In one fell swoop, President Trump has a unique opportunity to show his concern for forgotten Americans, create jobs (especially for coal miners), and defend the rule of law, separation of powers, and the Constitution. In the process, he will rob President Obama of his sole surviving legacy, a legacy that bedevils rural people in perpetuity to the utter delight of environmental groups, one of which cosponsored the Women’s March.

Trump can do all this simply by vacating two national monuments designated by Obama in 2016 and an especially egregious one designated by President Clinton in 1996.

The Antiquities Act of 1906, which allegedly provides authority for these vast decrees, was never intended for that purpose. Instead, Congress sought to protect “historic landmarks, historic and prehistoric structures, and other objects of historic or scientific interest.” A House of Representatives report called these lands “interesting relics [‘ruins’] of prehistoric times” that are “scattered throughout the [American] Southwest [on] public lands.”

Initially, designations were limited to 320-640 acres, but finally provided for “the smallest area compatible with the proper care and management of the objects to be protected.” As early as 1911, federal officials resisted efforts by “patriotic and public-spirited citizens” to designate monuments for “scenery alone” because the act does “not specify scenery, nor remotely refer to scenery as a possible raison d’etre for a public reservation.”
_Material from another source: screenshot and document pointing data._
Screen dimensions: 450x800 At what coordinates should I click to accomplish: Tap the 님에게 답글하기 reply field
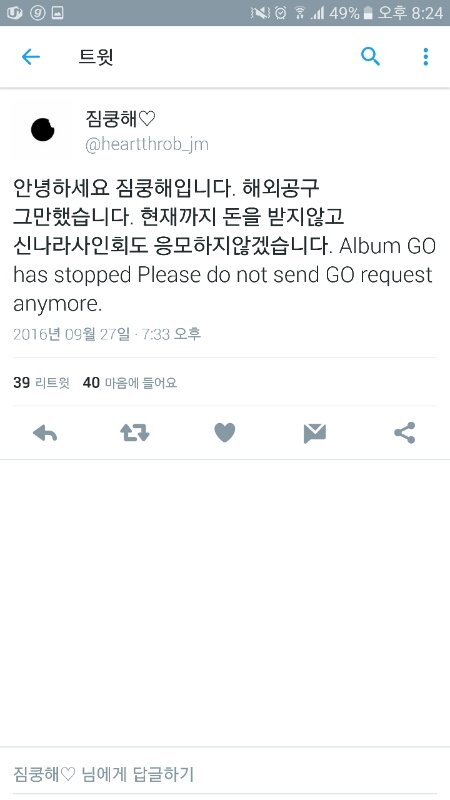click(x=225, y=774)
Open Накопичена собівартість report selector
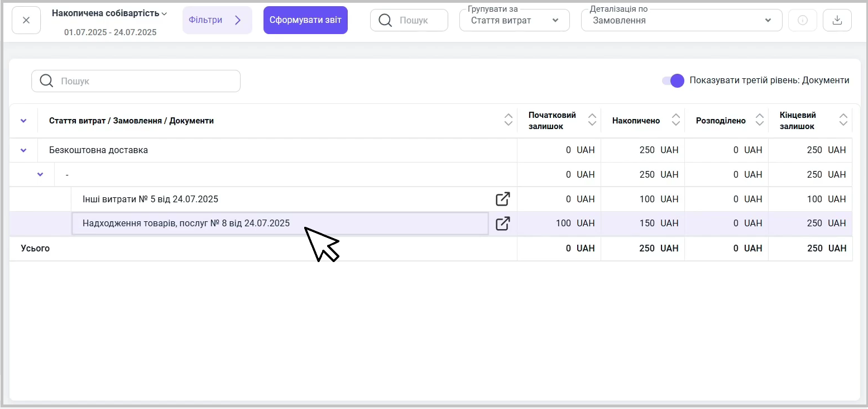This screenshot has height=409, width=868. click(x=109, y=13)
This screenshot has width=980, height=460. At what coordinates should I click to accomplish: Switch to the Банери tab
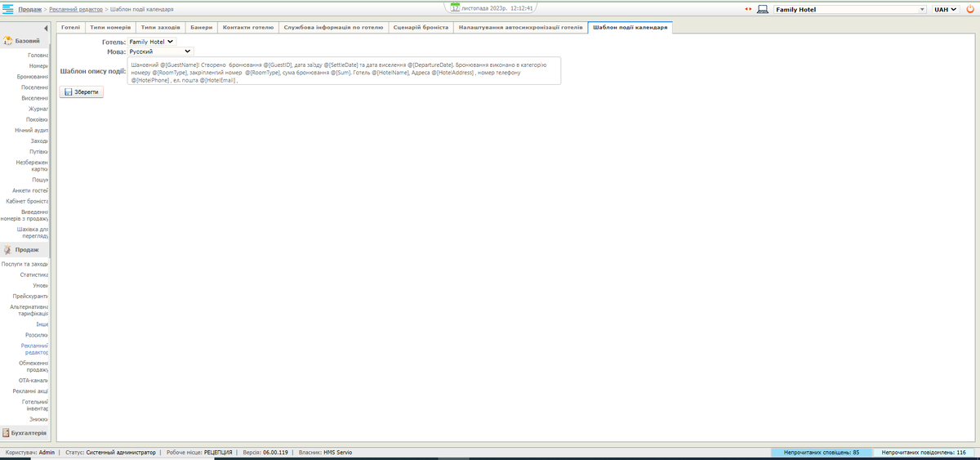[x=202, y=27]
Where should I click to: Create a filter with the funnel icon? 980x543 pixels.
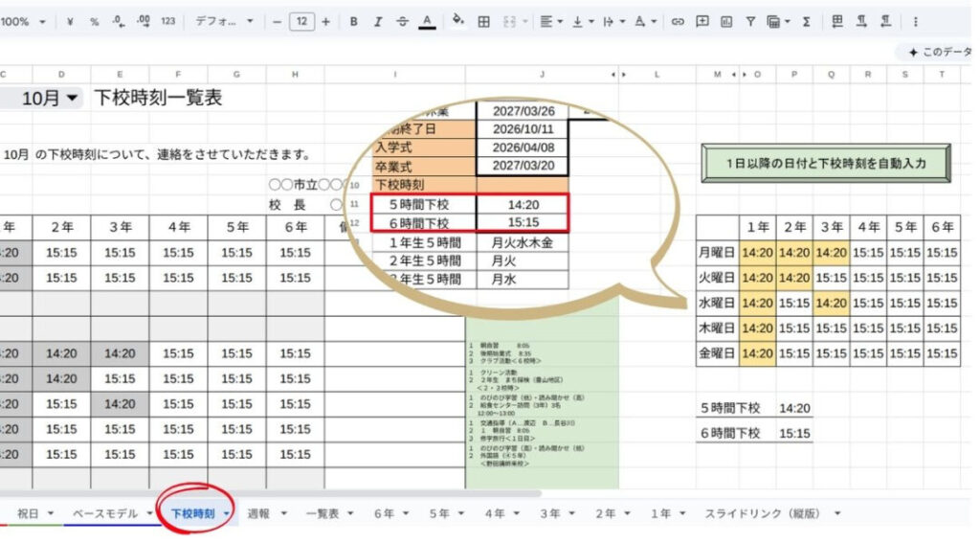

Presidents Theodore Roosevelt, Franklin Roosevelt and Jimmy Carter exceeded their statutory authority in frequent uses of the act, but their actions, some of which were modified by later presidents or made the subject of congressional designations, occurred before public land law’s modern era. That began in 1976 with passage of a federal law by which Congress reasserted its exclusive authority over federal land under the Property Clause in a belated response to a Supreme Court ruling that it had acquiesced in the executive’s usurpation of that power.

Thereafter followed decades of enactments by which Congress provided for the protection of “wild and scenic rivers,” “wilderness areas,” “endangered or threatened species,” and other concerns, each of which required an act of Congress and signature by the president. Congress left the Antiquities Act standing, theoretically limited to its original purpose, and that is the way it was viewed by Presidents Reagan and George H.W. Bush, who issued no decrees.

Not so for Clinton, who among his many Antiquities Act edicts closed one of the world’s best low-sulfur coal deposits with the Escalante-Grand Staircase National Monument. Mining there would create 1,000 local jobs and generate $20 million annually.

So passionate was Utah’s opposition to the monument that Clinton deceived political leaders (though not Robert Redford) about his plan until he announced it at Arizona’s Grand Canyon. Today, Garfield County is a self-declared “economic disaster” area.

Likewise, Obama ignored unanimous state and local opposition in Maine and used the act to designate 87,654 acres purchased for the National Park Service as a “seed” for the NPS’s 1988 plan for a 3.2 million acre park contrary to a 1998 federal law requiring that Congress authorize all new park suitability studies.

Finally, in a belated Christmas gift to Leonardo DiCaprio and other environmental extremists, Obama thumbed his nose at all Utahns with his 1.35 million acre Bear Ears National Monument in San Juan County.

That Trump has the authority to vacate the actions of his predecessors is without question. Just as no Congress can bind a future one, no president can claim to rule forever with a unilateral decree. That’s even more the case given that Clinton and Obama far exceeded their authority under the Antiquities Act.

Nonetheless, revocation will be fought aggressively by radical environmental groups and will require the solicitor general to defend revocation before the Supreme Court of the United States, but it is the right thing to do.

Meanwhile, Congress should repeal the Antiquities Act to prevent lawlessness by any future president who views rural Americans with disdain.